For developers building on Bitcoin, PSBT provides a universal interface for transaction signing. Libraries like rust-bitcoin, bitcoinjs-lib, and the Hardware Wallet Interface (HWI) all implement PSBT parsing and construction, making it straightforward to build applications that support any compliant signer. For platforms like Spark, which prioritize self-custody, PSBT-compatible tooling ensures users retain full control over their signing workflows.

Risks and Considerations

Input Validation

Signers must carefully validate PSBT data before signing. A malicious PSBT could misrepresent the transaction's outputs or fee level. For non-SegWit inputs in PSBT v0, the full previous transaction must be included so the signer can verify the input amounts. Without this verification, a signer could be tricked into signing a transaction with an inflated fee that effectively donates funds to miners.

Privacy Considerations

A PSBT contains extensive metadata: extended public keys, derivation paths, and UTXO data. If a PSBT is intercepted in transit, an observer learns which xpubs control which UTXOs and how a wallet's HD wallet is structured. For sensitive transactions, PSBTs should be transmitted over encrypted channels or physically secure media like SD cards.

Version Compatibility

Not all wallets support the same PSBT version or extensions. A PSBT created with v2 features cannot be processed by a v0-only wallet without conversion. Similarly, Taproot-specific fields (BIP-371) require signer support for Taproot. Users should verify that all parties in a signing workflow support the required PSBT version and field types before beginning.

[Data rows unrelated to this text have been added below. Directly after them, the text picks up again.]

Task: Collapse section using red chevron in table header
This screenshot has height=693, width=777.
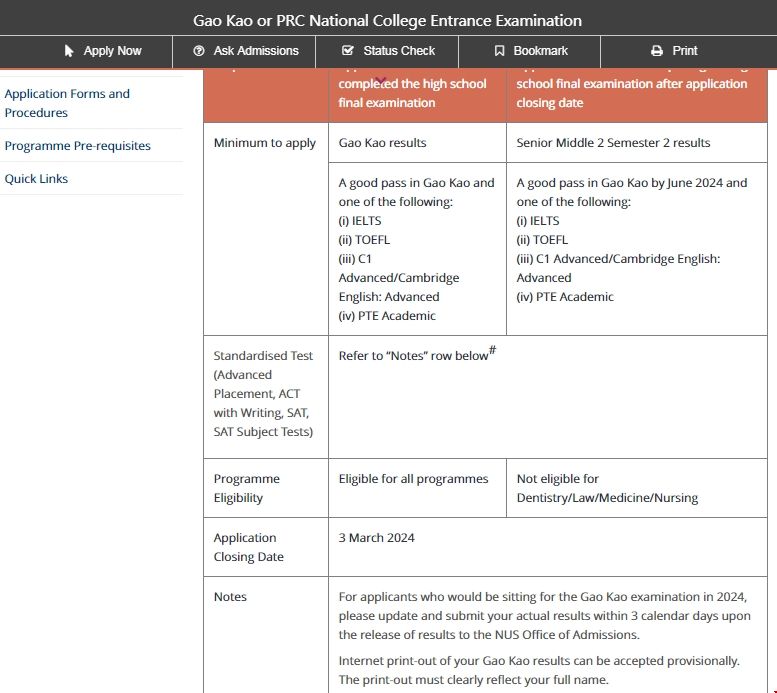Action: click(381, 82)
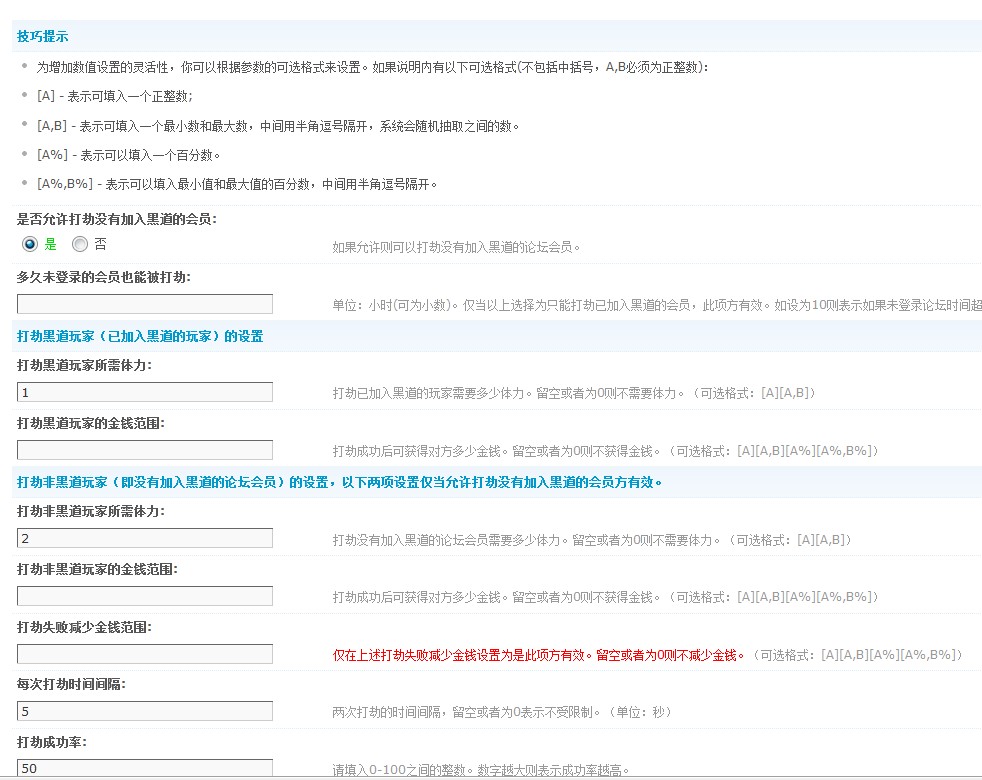
Task: Click the 是否允许打劫没有加入黑道的会员 label
Action: click(x=117, y=218)
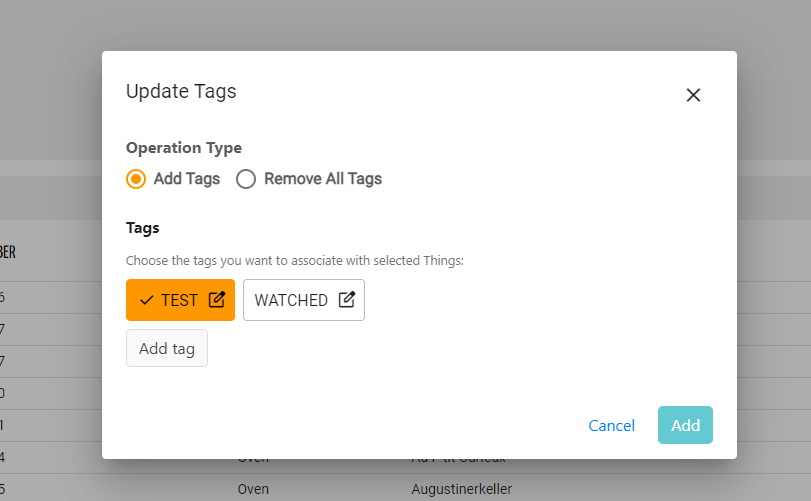Click the edit icon on WATCHED tag
Image resolution: width=811 pixels, height=501 pixels.
coord(347,299)
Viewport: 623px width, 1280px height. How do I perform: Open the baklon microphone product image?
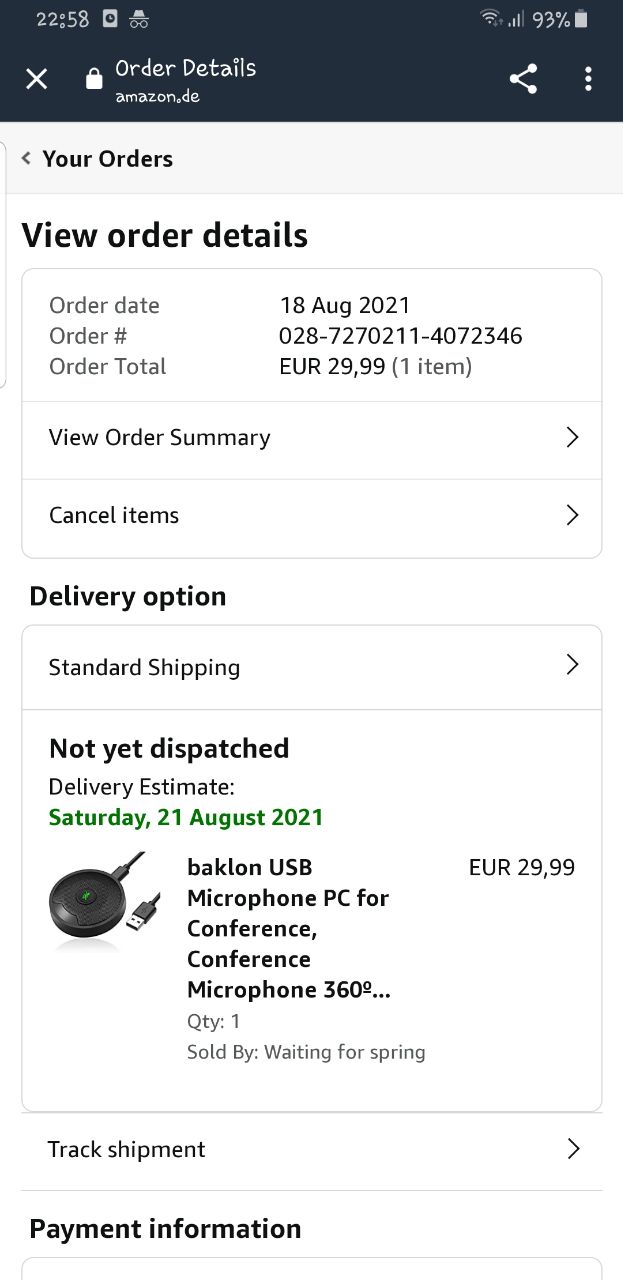pyautogui.click(x=98, y=901)
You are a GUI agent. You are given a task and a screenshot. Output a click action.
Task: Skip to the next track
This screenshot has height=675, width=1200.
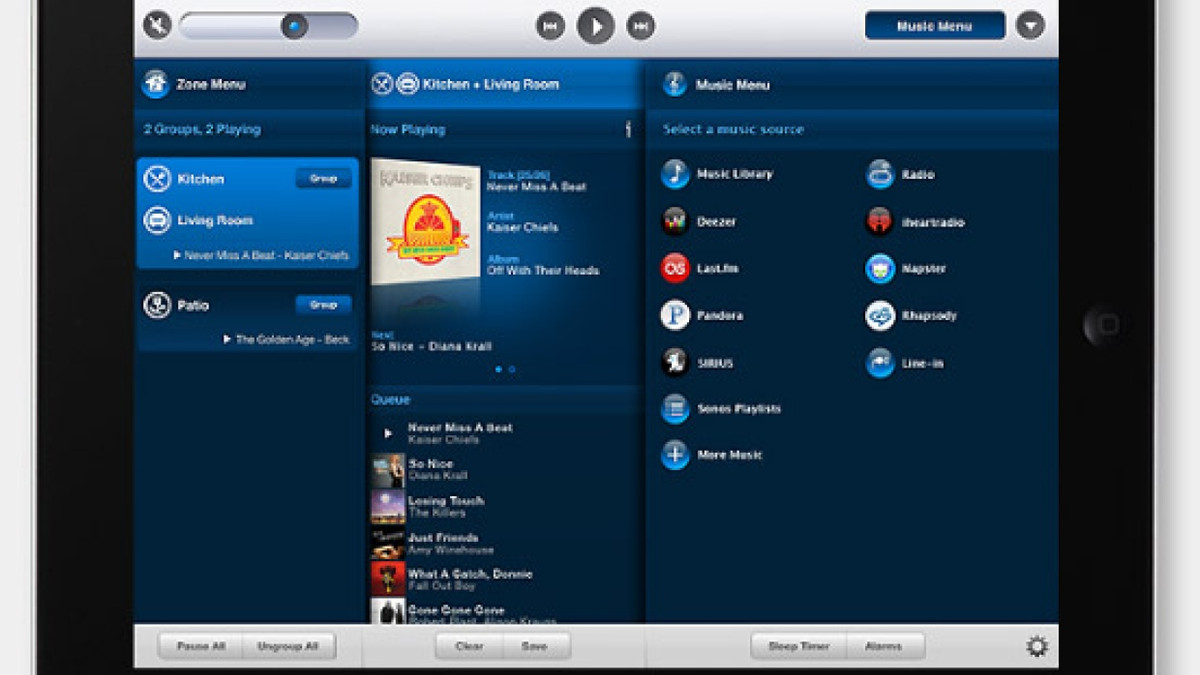(640, 26)
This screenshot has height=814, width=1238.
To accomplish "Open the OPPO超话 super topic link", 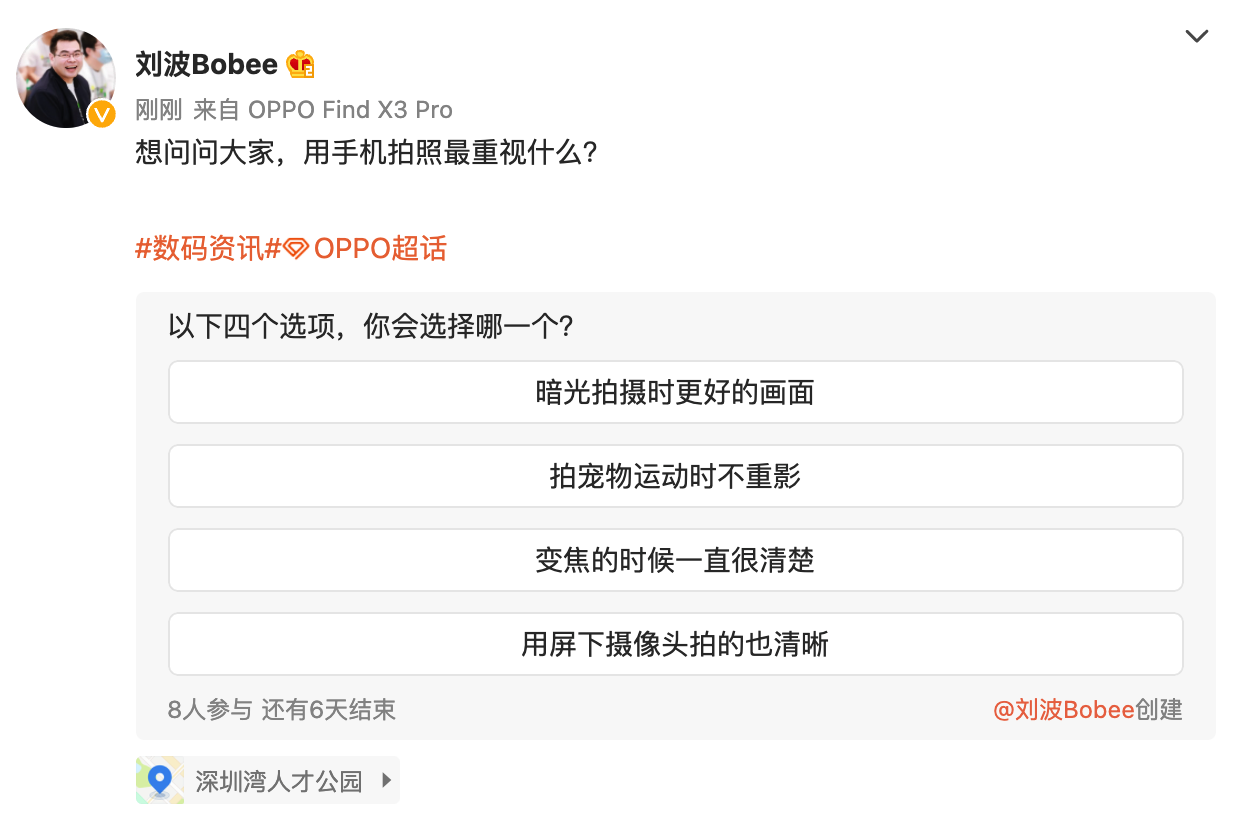I will point(380,248).
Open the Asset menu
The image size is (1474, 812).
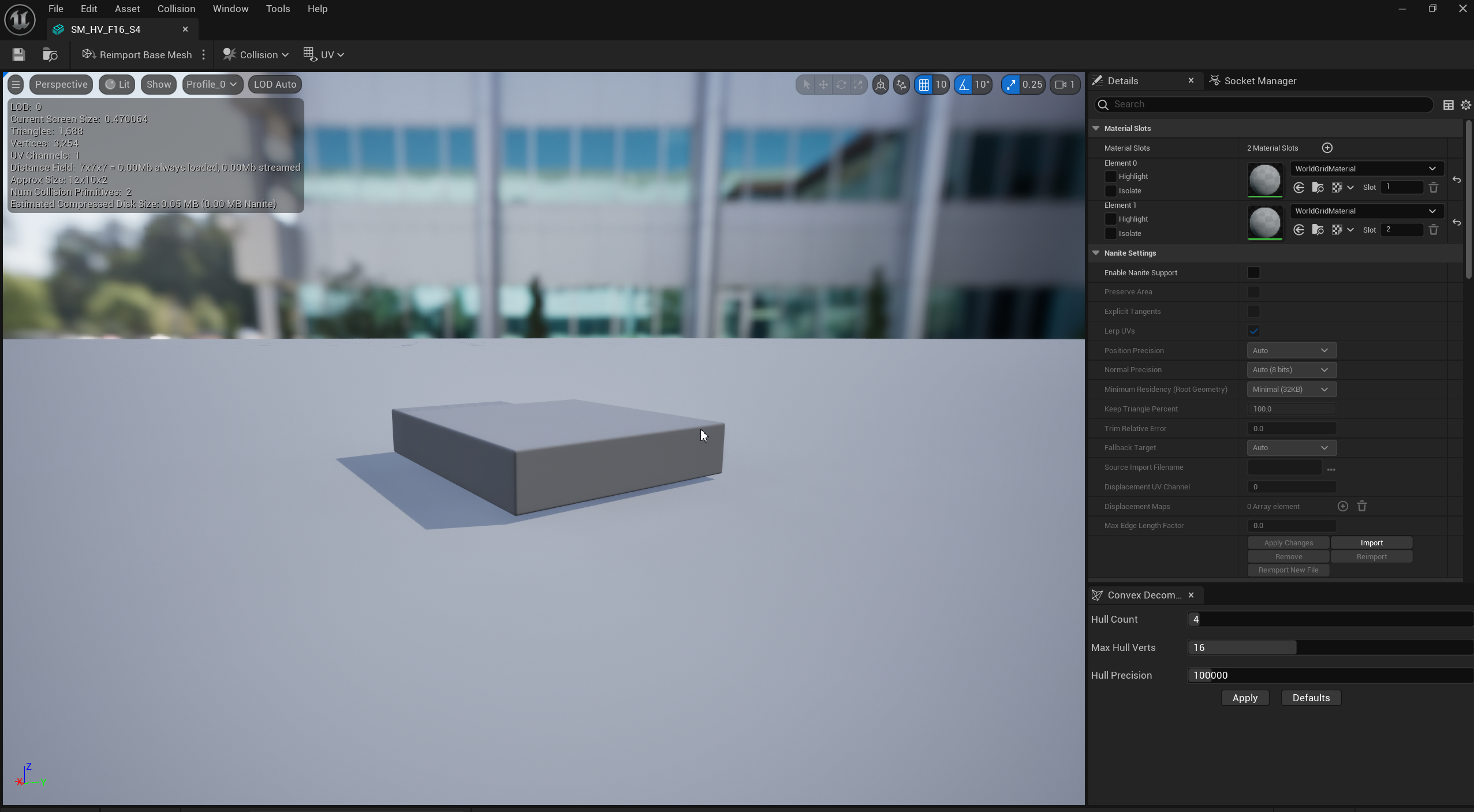coord(127,9)
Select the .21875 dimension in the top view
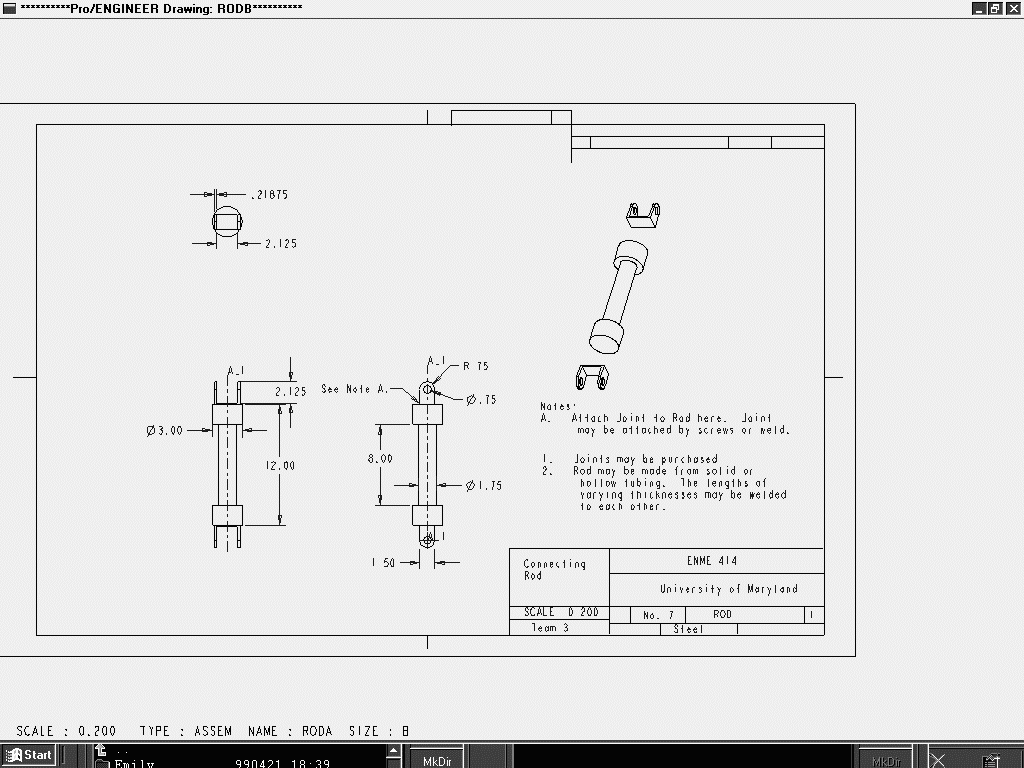Screen dimensions: 1024x768 268,195

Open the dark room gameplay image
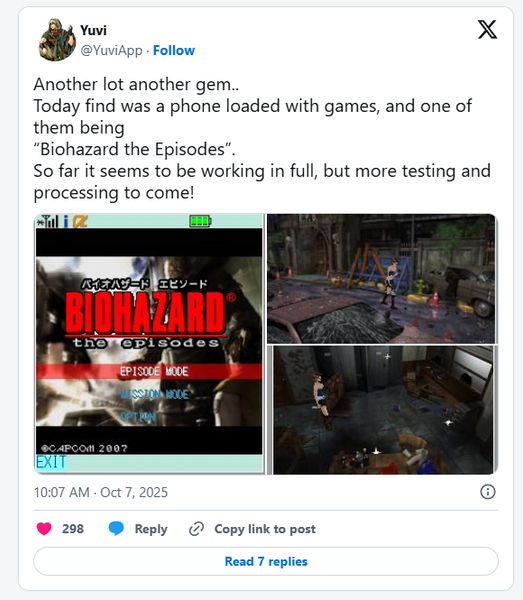pyautogui.click(x=382, y=410)
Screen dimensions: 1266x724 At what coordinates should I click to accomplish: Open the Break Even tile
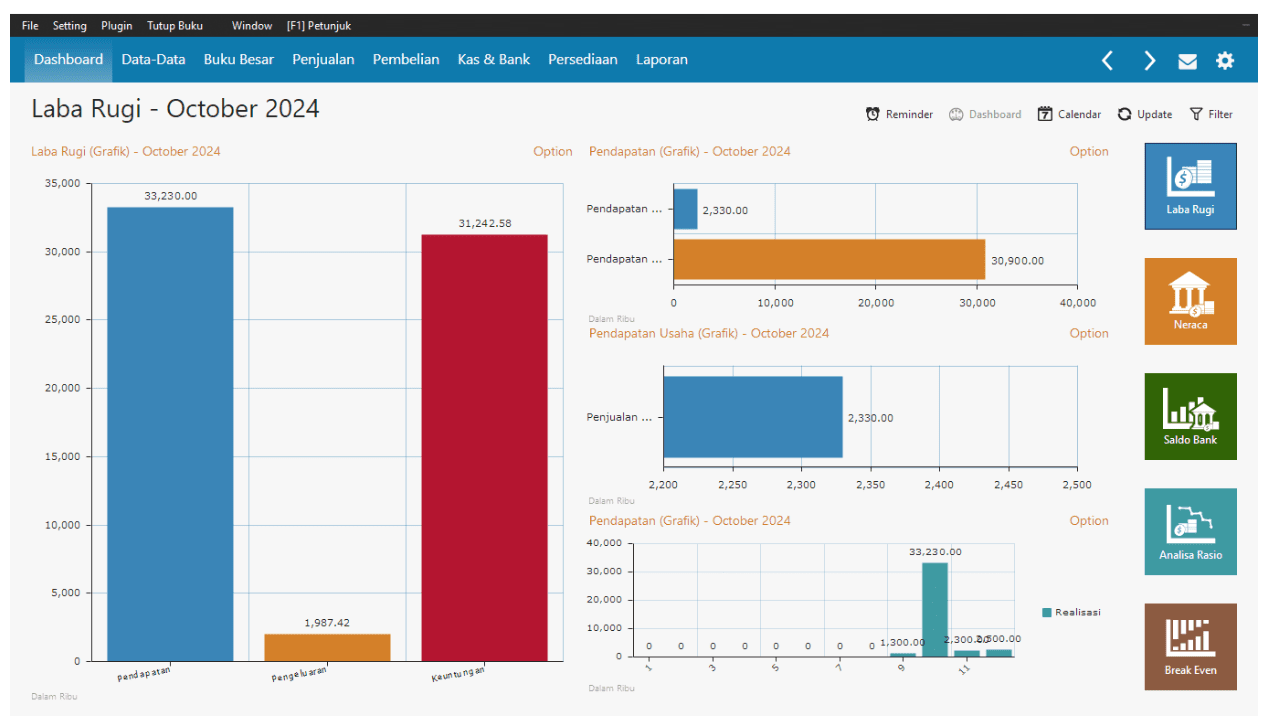[1190, 646]
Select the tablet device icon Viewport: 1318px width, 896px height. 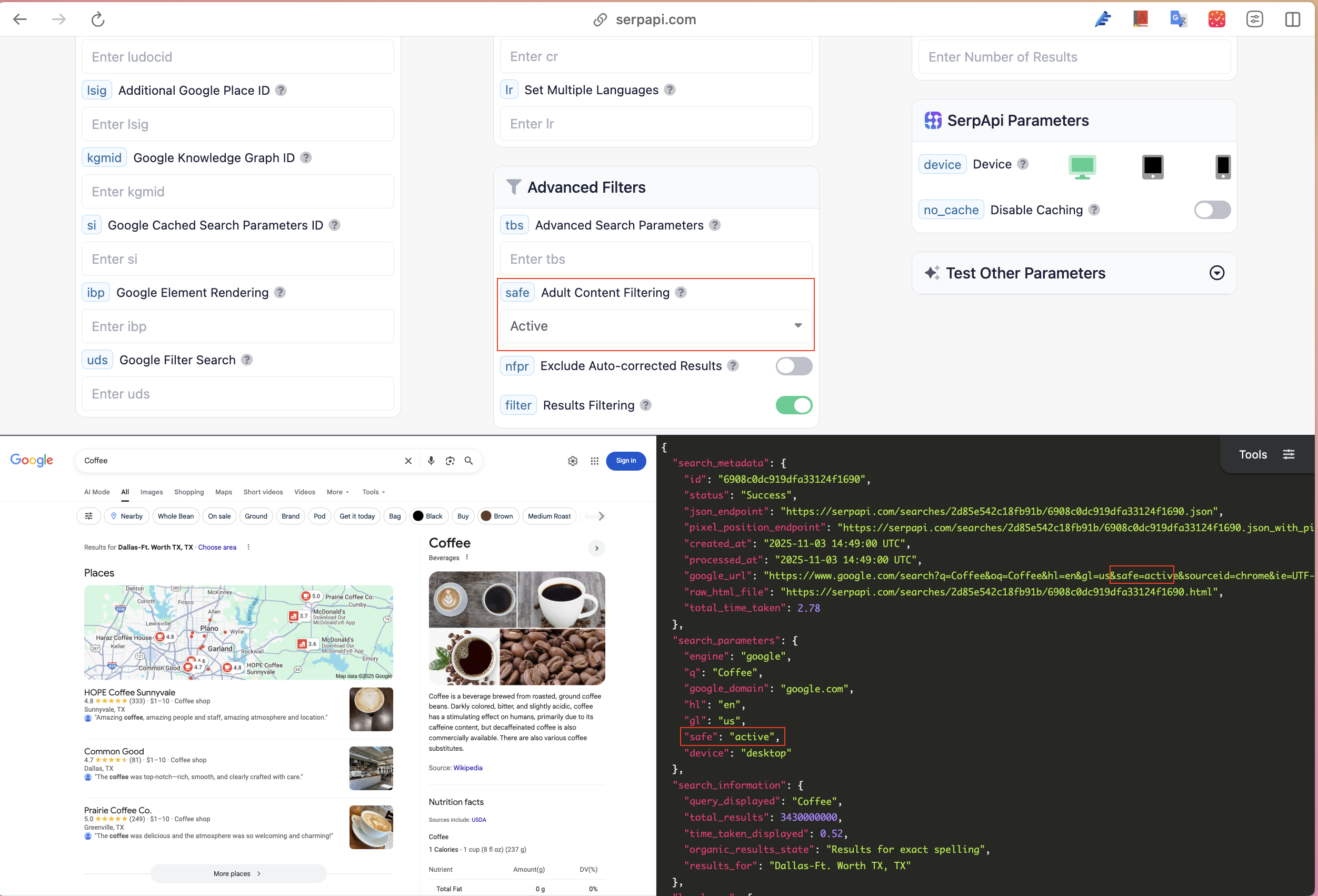[x=1152, y=167]
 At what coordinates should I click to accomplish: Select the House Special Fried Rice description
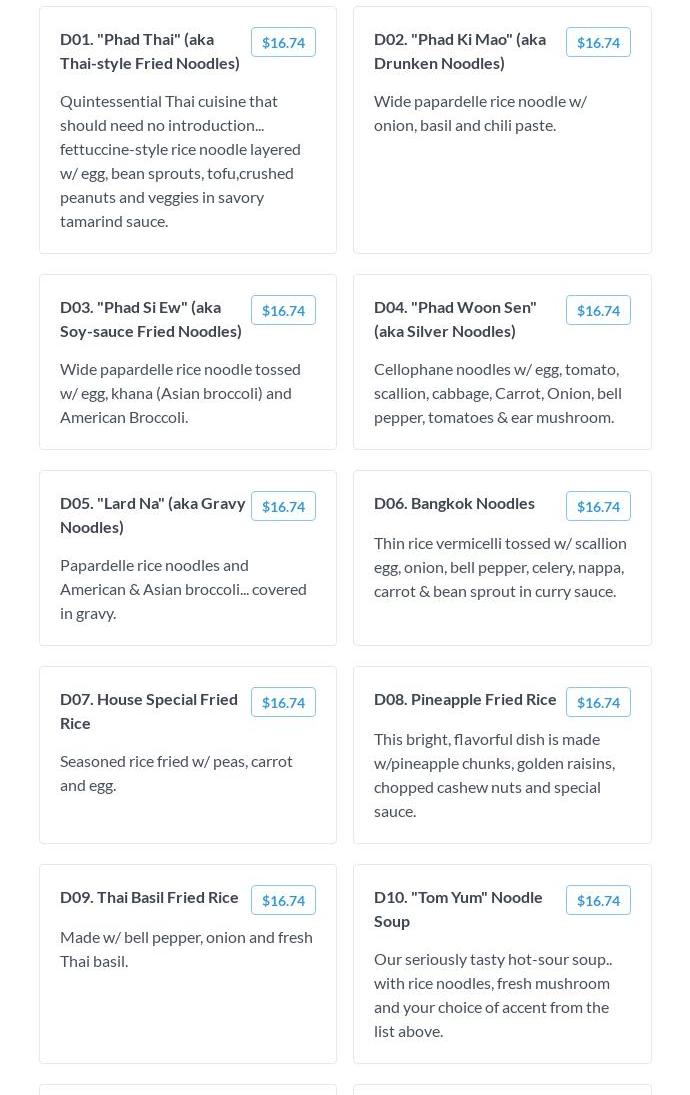point(176,773)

Complexity in Advanced Workflows

While basic PSBT workflows are straightforward, advanced use cases involving Miniscript policies, threshold signatures, or interactive construction (PSBTv2) require careful coordination. Applications must track the state of each input, handle partial failures, and ensure all participants complete their roles before deadlines imposed by timelocks.

This glossary entry is for informational purposes only and does not constitute financial or investment advice. Always do your own research before using any protocol or technology.